Improvvisamente capii le parole di Lorna e mi resi conto del peso non indifferente che la mora aveva dovuto sopportare in quel periodo cosi duro per entrambe.
Inconsciamente avevo sempre sospettato che ci fosse qualcosa del genere sotto ma la verità era che mi aveva fatto fin troppo comodo pensare che, semplicemente, lei non mi amasse tanto quanto la amavo io. Mi aiutava a sopportare meglio il distacco, speravo piuttosto che mi aiutasse ad odiarla più facilmente.
"Mi dispiace, non lo sapevo. Avrei dovuto lasciarti parlare" ammisi cauta.
"Già, forse avresti dovuto" disse lei con amarezza
'"ma non importa, forse io avrei reagito allo stesso modo se fossi stata al tuo posto" ammise sorprendendomi.

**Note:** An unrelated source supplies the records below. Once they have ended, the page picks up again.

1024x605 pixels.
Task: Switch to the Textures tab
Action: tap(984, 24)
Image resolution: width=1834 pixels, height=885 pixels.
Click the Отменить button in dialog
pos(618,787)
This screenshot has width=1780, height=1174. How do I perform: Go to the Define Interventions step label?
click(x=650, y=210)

"Da una parte ti capisco alla fine" disse stringendosi nelle spalle.
"Ed io capisco te e la tua paura, forse addirittura potrei capire la tua scelta" dissi riflettendoci bene. In fondo io stessa non avrei saputo dire come avrei reagito trovandomi al suo posto, magari sarei stata ancora più codarda di lei conoscendo la fragilità del mio carattere.
Il minuto di silenzio che seguì sembrò durare secoli, rimanemmo ferme nelle nostre posizioni, intente a fissare io le mie scarpe e lei il sole ormai quasi scomparso. Qualche uccellino cantava in lontananza e la brezza primaverile già si faceva sentire nell'aria, ricordandomi vagamente la prima volta che ci eravamo trovate li, in quello stesso luogo a quella stessa ora, con l'estate che ormai scivolava via ed il nostro amore che allora stava nascendo come la sera che arrivava sicura.

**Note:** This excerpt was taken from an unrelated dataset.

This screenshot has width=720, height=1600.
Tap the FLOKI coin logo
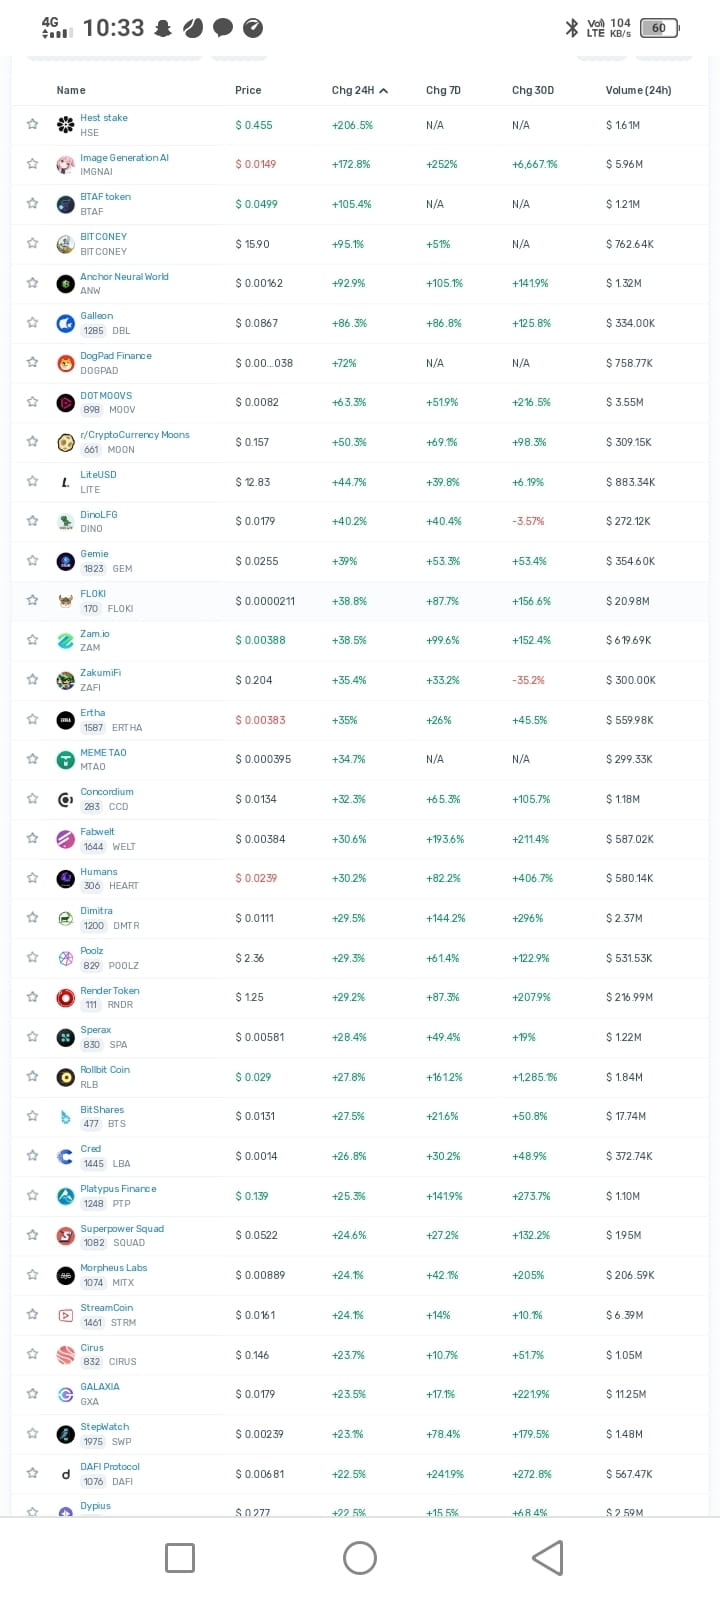65,601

In quell'istante invece il nostro amore stava lentamente morendo come il sole all'orizzonte e noi ce ne stavamo li, lasciando che accadesse.
"E' tutto cosi maledettamente sbagliato" dissi con rabbia.
"Lo è" concordò lei annuendo piano.
"Hai mai desiderato rivivere un giorno dall'inizio alla fine?" mi domandò a bruciapelo, sorprendendomi.
Mi fermai a riflettere su quella domanda strana.
"Si, credo di si" dissi.
Avrei voluto rivivere il giorno del mio tentato suicidio e il giorno che avevo fatto cadere Keana dalla piramide ma, soprattutto, pensai che, da quando l'avevo conosciuta, ogni giorno con lei aveva meritato di essere rivissuto almeno altre dieci volte dall'inizio alla fine.
"Io vorrei rivivere quel maledetto giorno e cambiare tutto" ammise con amarezza.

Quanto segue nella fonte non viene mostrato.